The trial of Omar Khadr
Toronto-born Omar Khadr pleaded guilty to five charges: murder, attempted murder, conspiring with terrorists, spying and providing material support to terrorists. The plea came as part of a deal with prosecutors at the U.S. military commission at Guantanamo Bay, Cuba.
It was understood the deal would let him serve the first year of his eight-year sentence in U.S. custody in Cuba, and then move on to custody in Canada if U.S. and Canadian authorities agreed.
Khadr admitted in the military court to throwing a grenade that killed U.S. Sgt. 1st Class Christopher Speer during a firefight in Afghanistan in 2002. When asked if he conspired with Osama bin Laden and al-Qaeda, Khadr also answered "yes."
Here are the major developments in Khadr's trial:
Nov. 1CBC News reports that Khadr would spend his remaining year at Guantanamo Bay in the highest-security section of the detention facility, and then be eligible for transfer to Canada, where he would serve out the remainder of his five-year sentence.
A U.S. military jury in Guantanamo Bay says Khadr should serve 40 years in prison for war crimes, a symbolic decision because a pre-trial plea deal caps his sentence at eight years.
The military jury hears closing arguments in the case. The lead prosecutor calls Khadr "a terrorist and murderer" who should serve 25 years in prison.
Defence lawyer Lt.-Col. Jon Jackson says his client was coerced into going to Afghanistan by his father and deserves "not a second chance" but a "first chance," because Khadr has never had that before. Jackson does not make a recommendation in terms of number of years for a prison sentence, but instead asks the the jury to consider the time Khadr has already spent in detention.
Khadr's sentencing hearing adjourns unexpectedly after an hour. Defence lawyers use the time to enter into evidence an unsworn statement by Khadr in which he admits he initially lied to U.S. interrogators in Afghanistan after his capture.
Khadr apologizes to Speer's widow, saying that he is sorry for the pain he caused the American soldier's family. "I wish I could do something that would take away your pain," he says during his most extensive comments since his capture.
Tabitha Speer had testified earlier in the day that her husband was a "most generous, loving" husband before he was murdered by Khadr.
A forensic psychiatrist testifies for the prosecution at the sentencing hearing. Dr. Michael Welner says that Khadr is likely to return to a jihadist environment after he is freed from detention unless he is first deradicalized.
Later in the day, Khadr's lawyers try to discredit Welner's testimony. They suggest the psychiatrist's knowledge of radical jihad behaviour is based primarily on the controversial work of a third-party psychologist rather than his direct assessment of Khadr.
A hearing to determine Khadr's sentence begins. Military judge Col. Patrick Parrish urges the seven jurors who will recommend Khadr's sentence to "keep an open mind," reminding them of their "grave responsibility … to exercise with wide discretion."
An agreed statement of facts is read aloud in the courtroom by the U.S. prosecutor. It states that Khadr threw the grenade after a firefight with U.S. soldiers had ended and did so "with the specific intent of killing or injuring as many Americans as he could."

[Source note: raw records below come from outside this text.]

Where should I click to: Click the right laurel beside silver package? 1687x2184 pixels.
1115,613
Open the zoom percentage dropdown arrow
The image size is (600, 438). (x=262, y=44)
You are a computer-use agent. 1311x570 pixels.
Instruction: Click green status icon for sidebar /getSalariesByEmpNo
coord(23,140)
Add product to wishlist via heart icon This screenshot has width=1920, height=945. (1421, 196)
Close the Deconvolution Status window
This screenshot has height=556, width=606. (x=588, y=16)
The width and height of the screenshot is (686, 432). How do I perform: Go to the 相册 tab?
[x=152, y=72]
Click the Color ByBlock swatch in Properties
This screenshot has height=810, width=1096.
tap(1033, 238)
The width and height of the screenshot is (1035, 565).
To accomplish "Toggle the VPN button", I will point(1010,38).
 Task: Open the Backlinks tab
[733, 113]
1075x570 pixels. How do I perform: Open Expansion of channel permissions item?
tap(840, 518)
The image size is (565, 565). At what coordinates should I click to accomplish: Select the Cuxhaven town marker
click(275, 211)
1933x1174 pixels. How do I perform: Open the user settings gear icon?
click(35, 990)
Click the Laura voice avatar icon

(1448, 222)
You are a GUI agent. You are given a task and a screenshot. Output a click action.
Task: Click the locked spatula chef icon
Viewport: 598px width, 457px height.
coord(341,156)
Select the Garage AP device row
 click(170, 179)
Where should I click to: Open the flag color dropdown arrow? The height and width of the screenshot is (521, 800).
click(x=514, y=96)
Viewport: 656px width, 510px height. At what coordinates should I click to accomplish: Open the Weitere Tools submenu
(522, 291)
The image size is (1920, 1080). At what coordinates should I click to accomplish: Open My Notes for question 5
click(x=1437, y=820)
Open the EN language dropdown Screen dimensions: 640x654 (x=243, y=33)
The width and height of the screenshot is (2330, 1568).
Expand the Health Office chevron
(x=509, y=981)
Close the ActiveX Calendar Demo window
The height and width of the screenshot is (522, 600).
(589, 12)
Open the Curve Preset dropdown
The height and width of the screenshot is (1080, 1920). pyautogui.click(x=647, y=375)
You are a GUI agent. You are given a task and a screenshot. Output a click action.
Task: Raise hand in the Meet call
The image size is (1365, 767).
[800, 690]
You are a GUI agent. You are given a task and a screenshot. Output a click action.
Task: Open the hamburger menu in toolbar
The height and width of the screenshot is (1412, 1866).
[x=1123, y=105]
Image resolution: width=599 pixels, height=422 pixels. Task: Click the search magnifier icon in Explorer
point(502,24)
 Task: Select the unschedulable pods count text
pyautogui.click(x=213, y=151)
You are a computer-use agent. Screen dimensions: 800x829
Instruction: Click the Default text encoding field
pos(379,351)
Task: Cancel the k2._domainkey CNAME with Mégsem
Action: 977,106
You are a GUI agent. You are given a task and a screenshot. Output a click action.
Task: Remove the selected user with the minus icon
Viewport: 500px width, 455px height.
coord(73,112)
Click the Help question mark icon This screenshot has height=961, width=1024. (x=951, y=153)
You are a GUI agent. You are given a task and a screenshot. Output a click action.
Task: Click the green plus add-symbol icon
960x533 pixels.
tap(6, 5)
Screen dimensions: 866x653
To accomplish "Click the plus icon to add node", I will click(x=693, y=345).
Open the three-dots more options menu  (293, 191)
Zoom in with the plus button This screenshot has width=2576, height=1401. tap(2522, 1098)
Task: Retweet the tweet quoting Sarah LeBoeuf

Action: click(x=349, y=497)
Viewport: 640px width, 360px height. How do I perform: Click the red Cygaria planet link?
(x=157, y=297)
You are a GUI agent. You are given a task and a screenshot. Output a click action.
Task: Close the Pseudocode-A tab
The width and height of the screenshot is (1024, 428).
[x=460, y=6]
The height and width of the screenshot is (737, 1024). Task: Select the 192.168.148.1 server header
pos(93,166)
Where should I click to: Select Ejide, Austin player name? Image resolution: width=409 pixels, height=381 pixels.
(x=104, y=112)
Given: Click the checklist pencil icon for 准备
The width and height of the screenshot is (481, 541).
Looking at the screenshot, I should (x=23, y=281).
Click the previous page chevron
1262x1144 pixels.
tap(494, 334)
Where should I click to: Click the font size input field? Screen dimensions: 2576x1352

Khadr pleads guilty to all five charges as part of a plea deal. Parrish accepts Khadr's pleas and tells him he will be eligible to apply for transfer to a Canadian prison after serving one year of his sentence in U.S. custody. The plea deal will see Khadr serve eight years in prison total, according to reports.
More details emerge about a possible plea bargain in Khadr's case, as reports circulate that U.S. Secretary of State Hillary Clinton is personally involved in the negotiations.
CBC News confirms there are talks between the U.S. government and Khadr's defence team aimed at reaching a plea deal ahead of the resumption of his war-crimes trial at Guantanamo Bay, Cuba.
The military judge calls for the trial to be delayed by at least 30 days while defence lawyer Lt.-Col. Jon Jackson convalesces. Jackson, who had gall bladder surgery six weeks ago, is to be airlifted to a U.S. medical facility after collapsing in court the previous day.
Opening statements are made. The defence says Khadr didn't throw the grenade that killed Speer and there is no forensic evidence to prove he did.
The prosecution paints a starkly different picture, saying that Khadr confessed freely to his alleged crimes and was "a terrorist trained by al-Qaeda." The defence claims the confession was coerced. The prosecution also shows video that it alleges shows Khadr planting improvised explosive devices.
The seven-member jury — four male and three female U.S. military officers — is selected for Khadr's trial. Their identities will be shielded. At least five of the jurors will have to agree that Khadr is guilty to secure a conviction.
Khadr formally pleads not guilty to five war crimes charges during a pretrial hearing in a Guantanamo Bay courtroom.
During the session, the judge says he will allow into evidence an apparent confession Khadr made while in custody, rejecting defence arguments that Khadr's statements were the product of torture and could not be used against him.